On a bright afternoon in early autumn, I found myself at the cafe again, sitting outside with a coffee and a book. The sedate flow of cars and pedestrians barely disturbed my reading, though my eyes flicked up at intervals, my attention stayed moored in the story. They were moments of reflection more than a distraction, but the subconscious is an assiduous sentry and, during one of those brief glances, it alerted me to a detail that didn’t match the scene it had come to expect. The process was like that of recognising someone you know in an unfamiliar setting: the rupture in your expectations attracts your attention, but the conscious mind takes a moment to process the surprise.
It was only a detail: a couple of men waiting for a bus weren’t looking down at their phones or talking to each other but were looking back down the pavement. Whatever was compelling their attention was around the corner from where I was sitting and hidden from my view. Their behaviour offered conflicting clues as to what it might be. They seemed faintly amused, facial expressions not betraying alarm, yet they were conspicuously keeping the frame of the bus shelter between themselves and whatever it was they were observing.
I considered this tableau for several seconds before it burst into my field of vision: a cloud of reddish-brown dust, billowing down the pavement at head height. The men ducked back into the bus stop, and another second or so later a gust of grit-infused air filled my eyes. It felt like sand being blown up into my face, yet as I blinked and tried to rub it away I noticed a sweet aroma around me. I smelt my hands, slightly greasy with the residue of whatever I’d wiped from my eyes. My brain again refused to process the evidence of my senses. It seemed unlikely, but my nose stuck to its story: a cloud of cinnamon powder had just blown down the street.
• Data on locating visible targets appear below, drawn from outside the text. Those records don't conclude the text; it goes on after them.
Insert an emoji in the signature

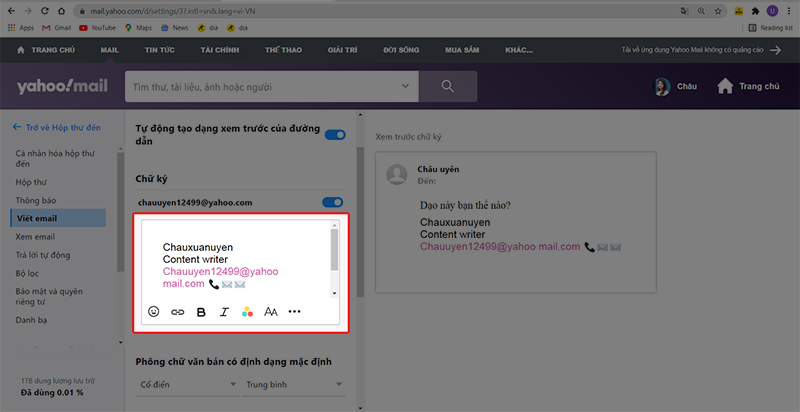[153, 312]
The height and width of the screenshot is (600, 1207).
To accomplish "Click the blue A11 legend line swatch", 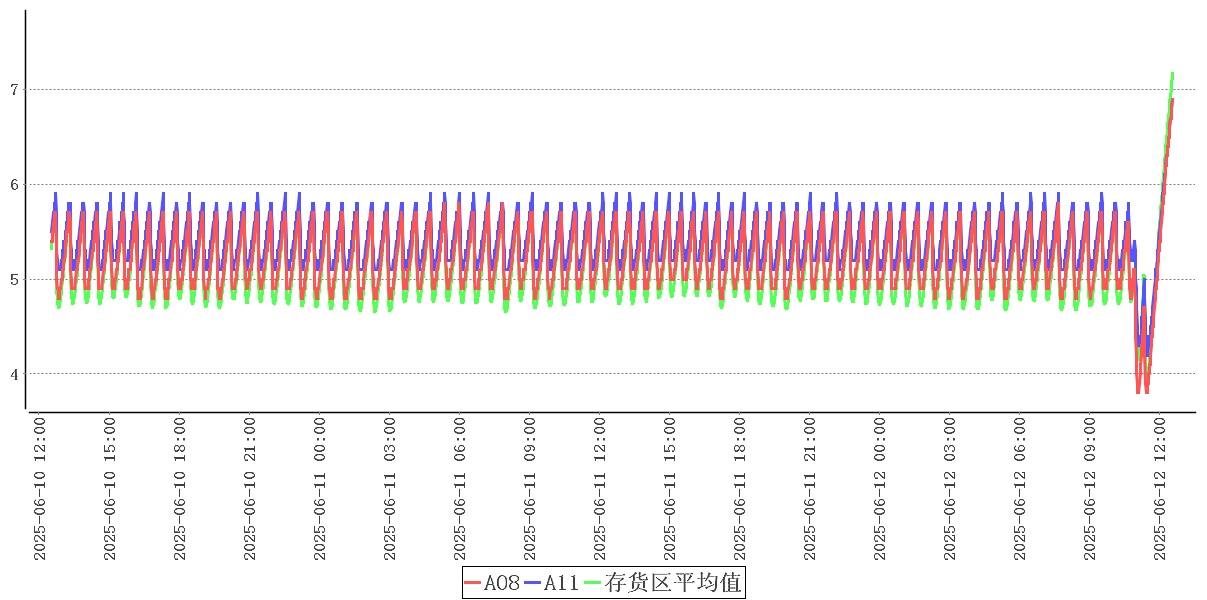I will (x=532, y=582).

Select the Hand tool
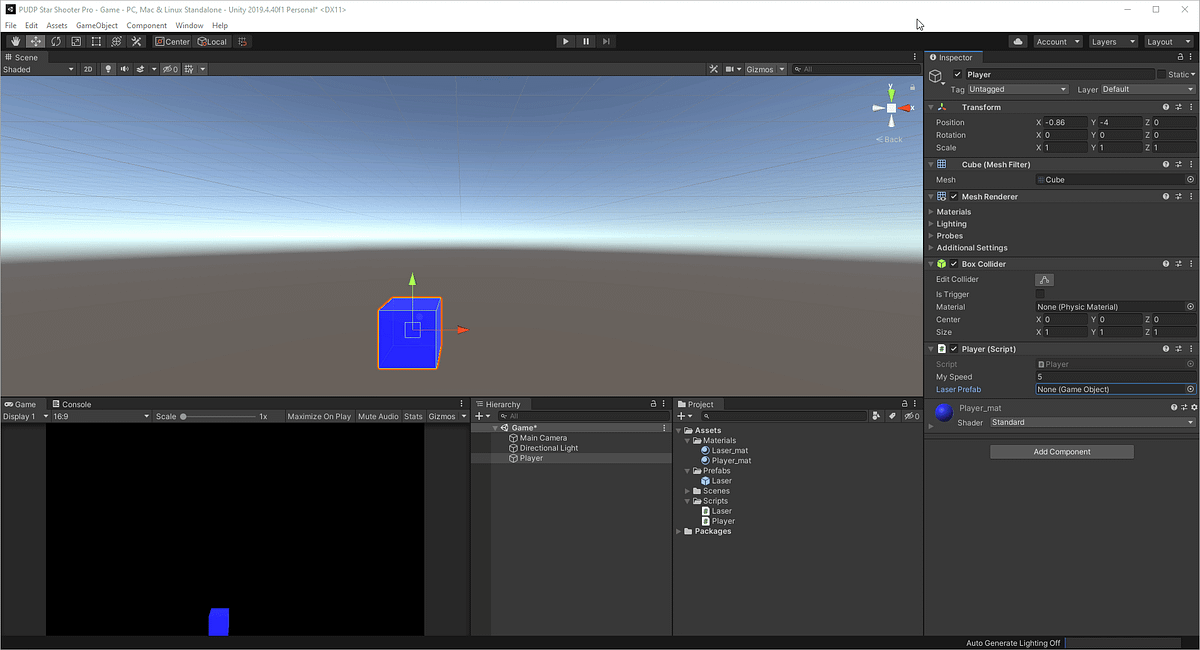coord(15,41)
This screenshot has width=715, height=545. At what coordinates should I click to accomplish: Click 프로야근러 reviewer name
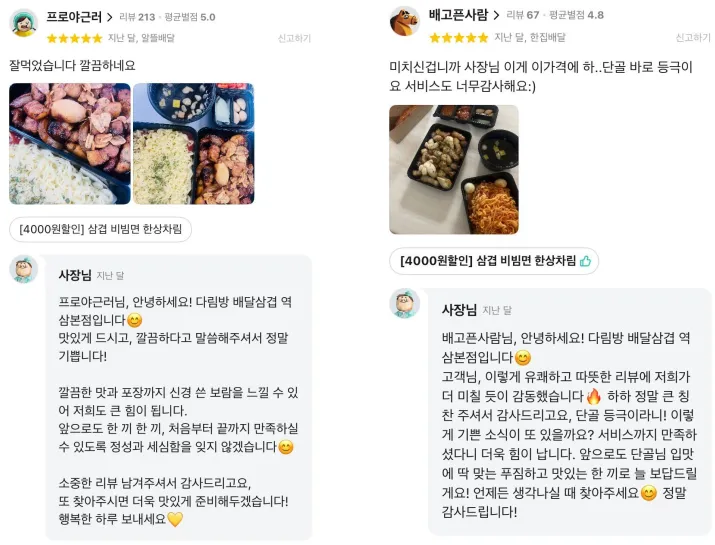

This moment of quiet astonishment was fractured by a dramatic sight familiar to me: a man sprinting around the corner from the high street and hurdling a barrier into the car park. Another man—whose longish hair, face, beard, chest and shoulders were coated in the burnt umber coloured powder—was the next extraordinary character to enter the scene. It looked as if he’d been dunked headfirst in a vat of the stuff, or like a bronze bust that had acquired real limbs. His phone was raised to his metallic head. “He’s running now,” he said, with resignation, and within a few seconds, he too had disappeared into the car park.
I walked out onto the pavement. There was no trace of the cinnamon or of its source and not even a taste of it in the air. The bus had been and gone and had taken the men I’d first spotted with it, and there was no unusual agitation in the manners of the people on the pavement. Everything looked and smelt completely normal. All that remained of the event was a memory, stinging eyes, and the warm spicy scent of cinnamon on my fingers.